Nous labourons d’abord en tiwizi les terrains de notre mosquée, et ceux de la Zaouïa de la tribu (tanalt). Ce sont des terres dites agdal (sacrées), les labourer en premier, assure bénédiction pour la session des labours. Par la suite de petites équipes familiales ou mini tiwizi se forment. Le but est de faire le gros des labours des terrains lointains arides et se desséchant vite.
Je me souviens de notre tiwizi familiale. Il y a l’oncle avec sa mule, la tante et son bœuf et ma mère avec notre âne mon ami.

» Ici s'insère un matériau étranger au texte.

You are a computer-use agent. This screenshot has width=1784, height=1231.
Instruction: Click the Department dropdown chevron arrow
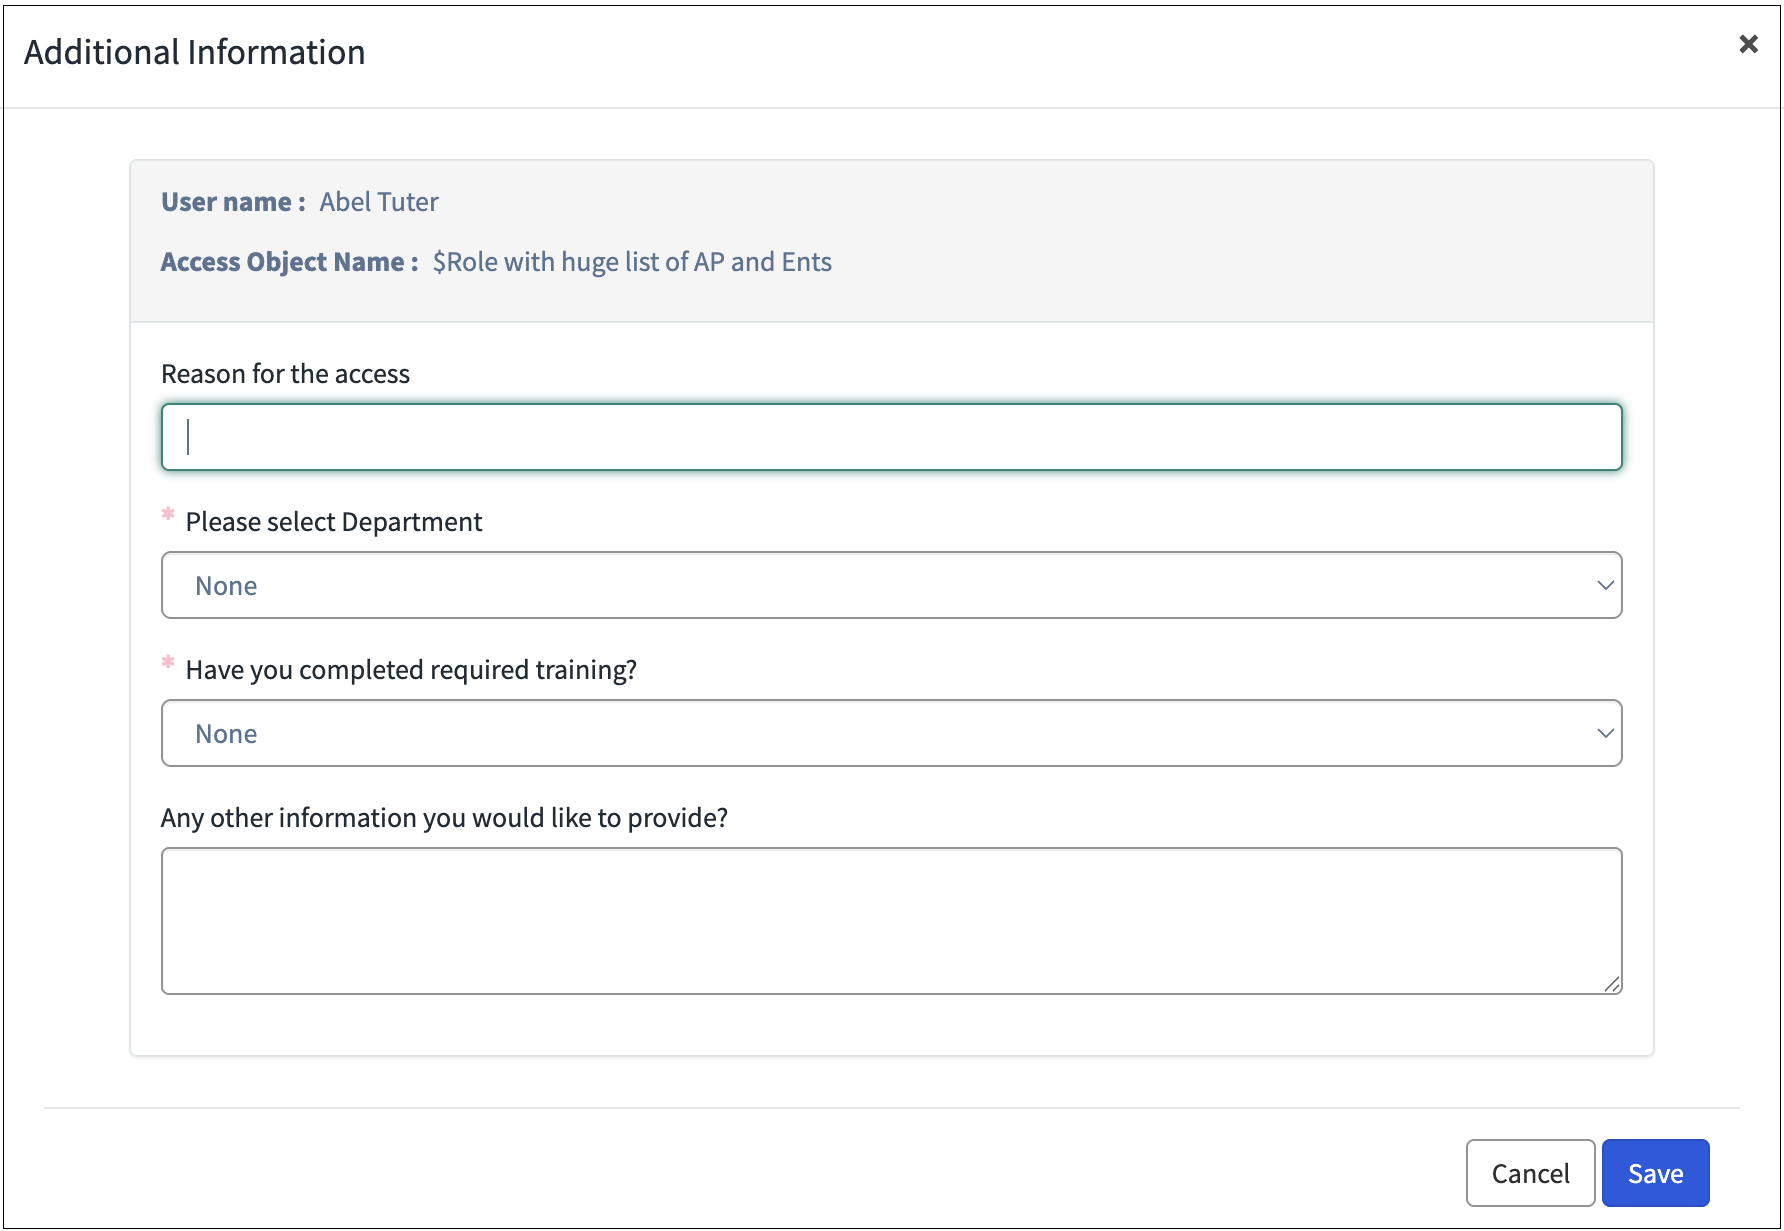pyautogui.click(x=1605, y=585)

Nous prenons tôt le matin une soupe de semoule et de petites figues sèches noires et sucrées. Nous partons alors que les sentiers sinueux sont à peine visibles.
Les enfants débarrassent les parcelles de terrain des pierres et des mauvaises herbes. C’est un plaisir d’être en contact dès l’aube avec la terre humide, fumante et qu’il est envoutant d’en sentir son odeur.
Les semailles de l’orge se font à même les sillons par les femmes derrière les laboureurs (leurs maris). Les lentilles et petits pois sont semés aux bords des parcelles. Les sillons ensemencés sont refermés à la pioche le tout est recouvert de fumier fin et le sol est nivelé. Les oiseaux ne trouveront presque rien. En Tiwizi, femmes, hommes, enfants tous, nous travaillons dans ensemble dans la bonne humeur.
Nous fredonnons des chansons qui cadencent notre travail ce qui le rend moins fatiguant. Vers midi un bon couscous amené du village est servi à l’ombre d’un arbre ou au pied d’un rocher. Nos bêtes de trait se reposent, broutent les pousses d’herbe et boivent au ruisseau à côté. Le retour des tiwizis vers le village se fait au coucher du Soleil.
Tiwizi d’hiver
Là-haut dans l’anti Atlas à Tanalt, le gaulage des olives se fait fin décembre et début janvier. A cette époque dans notre vallée les olives sont mûres, pleines, noires et brillantes. Il faut, disent les vieux les faire rentrer vite à la maison, car tombées au sol elles pourrissent et restées sur les arbres les oiseaux les picorent. L’ouverture de la session du gaulage des olives est annoncée par le crieur public le jour du marché. L’Ecole nous libère pour quelques jours. Durant une semaine la grande oliveraie dite Targua n’Iznaguen, est en fête.
Elle est envahie dès le matin par des équipes joyeuses ce qui effraie la faune locale (couleuvres, grenouilles). Notre tiwizi pour les olives se compose des proches venus avec plaisir des villages voisins. Le travail commence au lever du Soleil après un bon petit déjeuner pris tôt à la maison. Les jeunes gens grimpent aux cimes des oliviers un long bâton (gaule) à la main. Les vieux et les enfants restent en bas munis aussi de leurs gaules.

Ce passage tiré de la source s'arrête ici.